▸ DIRECTIONS FOR THIS TASK: Begin at the line containing "Task: Uncheck the" in the entries below and end at the line containing "Given: Click the pink mouse icon beside 命令"; transcribe that range exactly and nothing outside it.

(Stored data entries)
===============
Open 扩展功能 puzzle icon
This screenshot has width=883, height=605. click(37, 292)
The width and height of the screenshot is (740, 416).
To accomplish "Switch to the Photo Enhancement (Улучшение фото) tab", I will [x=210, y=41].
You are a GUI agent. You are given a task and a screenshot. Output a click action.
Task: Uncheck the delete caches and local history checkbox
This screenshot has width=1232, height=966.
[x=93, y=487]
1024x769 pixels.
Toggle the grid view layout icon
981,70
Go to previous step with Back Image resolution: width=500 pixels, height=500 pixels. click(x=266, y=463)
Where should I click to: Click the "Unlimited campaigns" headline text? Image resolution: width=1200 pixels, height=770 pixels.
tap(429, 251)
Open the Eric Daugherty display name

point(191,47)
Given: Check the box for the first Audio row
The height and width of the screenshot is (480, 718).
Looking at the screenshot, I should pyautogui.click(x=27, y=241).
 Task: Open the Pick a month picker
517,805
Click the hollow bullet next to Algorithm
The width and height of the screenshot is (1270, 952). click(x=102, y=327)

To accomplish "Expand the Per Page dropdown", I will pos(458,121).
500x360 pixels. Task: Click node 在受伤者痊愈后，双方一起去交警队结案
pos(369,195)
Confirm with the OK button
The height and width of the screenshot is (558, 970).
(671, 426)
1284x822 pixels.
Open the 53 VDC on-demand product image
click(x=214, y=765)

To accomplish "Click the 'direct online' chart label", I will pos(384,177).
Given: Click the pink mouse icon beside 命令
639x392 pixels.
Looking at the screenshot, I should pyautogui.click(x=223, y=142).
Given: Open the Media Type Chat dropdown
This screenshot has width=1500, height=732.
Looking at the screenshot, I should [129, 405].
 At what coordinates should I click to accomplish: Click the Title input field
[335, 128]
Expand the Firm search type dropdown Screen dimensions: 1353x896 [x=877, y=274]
===============
▸ REPLY TO THE TASK:
Task: Uncheck the delete caches and local history checkbox
This screenshot has width=1232, height=966.
[x=93, y=487]
1024x769 pixels.
Toggle the grid view layout icon
981,70
Go to previous step with Back Image resolution: width=500 pixels, height=500 pixels. click(x=266, y=463)
Where should I click to: Click the "Unlimited campaigns" headline text? Image resolution: width=1200 pixels, height=770 pixels.
tap(429, 251)
Open the Eric Daugherty display name

point(191,47)
Given: Check the box for the first Audio row
The height and width of the screenshot is (480, 718).
Looking at the screenshot, I should pyautogui.click(x=27, y=241).
 Task: Open the Pick a month picker
517,805
Click the hollow bullet next to Algorithm
The width and height of the screenshot is (1270, 952). click(x=102, y=327)

To accomplish "Expand the Per Page dropdown", I will pos(458,121).
500x360 pixels. Task: Click node 在受伤者痊愈后，双方一起去交警队结案
pos(369,195)
Confirm with the OK button
The height and width of the screenshot is (558, 970).
(671, 426)
1284x822 pixels.
Open the 53 VDC on-demand product image
click(x=214, y=765)

To accomplish "Click the 'direct online' chart label", I will pos(384,177).
Given: Click the pink mouse icon beside 命令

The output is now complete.